**JOBS**:
• a. In the text below on the album Never Better, what position did the album reach on the Billboard 200 chart?
• b. Translate this sentence from the text below on the album Never Better into French: "Over half of the record is produced by P.O.S himself, along with contributions from Doomtree producers Lazerbeak, Paper Tiger and MK Larada."
• c. Repeat the passage of the text below on the album Never Better from "Never Better is" up to and including "well as Astronautalis.", without changing a character.

--- START OF TEXT SHOWN ---

Never Better is the third solo studio album by American rapper P.O.S. It was released on Rhymesayers Entertainment in 2009. It peaked at number 106 on the Billboard 200 chart.

Production
Over half of the record is produced by P.O.S himself, along with contributions from Doomtree producers Lazerbeak, Paper Tiger and MK Larada. It features guest verses from Doomtree compatriots Sims, Cecil Otter and Dessa, as well as Astronautalis.

Release
The first single "Goodbye" was released in December, 2008. The second single "Drumroll (We're All Thirsty)" was released in January, 2009 on iTunes and Amazon.com. The track "Savion Glover" is a remix of a track previously released on Doomtree's False Hopes in 2007.

--- END OF TEXT SHOWN ---
--- START OF DATASET CONTENT ---

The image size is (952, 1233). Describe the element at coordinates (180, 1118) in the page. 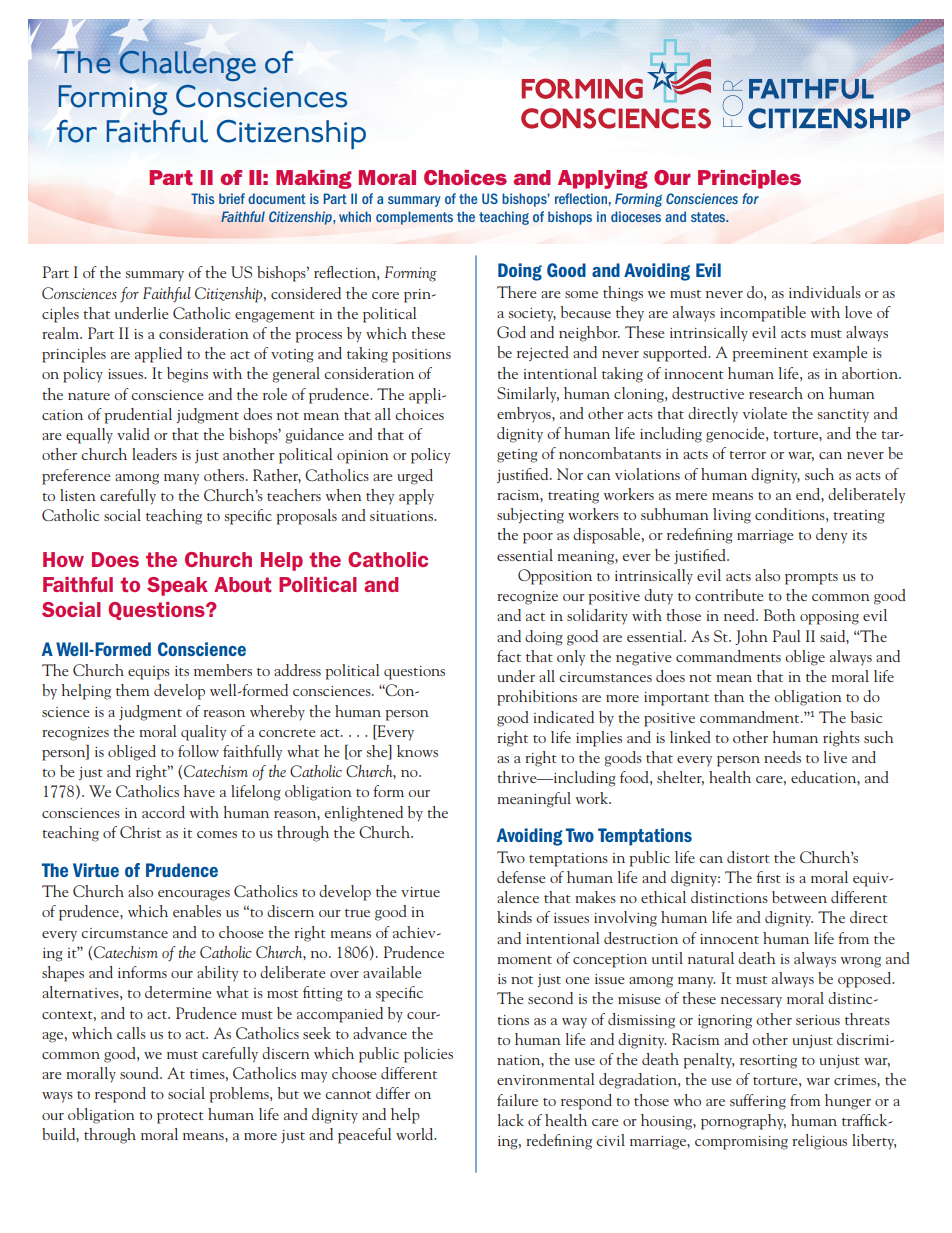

--- END OF DATASET CONTENT ---

**TASK-BY-TASK RESULTS**:
• a. Number 106

• b. Plus de la moitié du disque est produite par P.O.S lui-même, avec des contributions des producteurs de Doomtree Lazerbeak, Paper Tiger et MK Larada.

• c.
Never Better is the third solo studio album by American rapper P.O.S. It was released on Rhymesayers Entertainment in 2009. It peaked at number 106 on the Billboard 200 chart.

Production
Over half of the record is produced by P.O.S himself, along with contributions from Doomtree producers Lazerbeak, Paper Tiger and MK Larada. It features guest verses from Doomtree compatriots Sims, Cecil Otter and Dessa, as well as Astronautalis.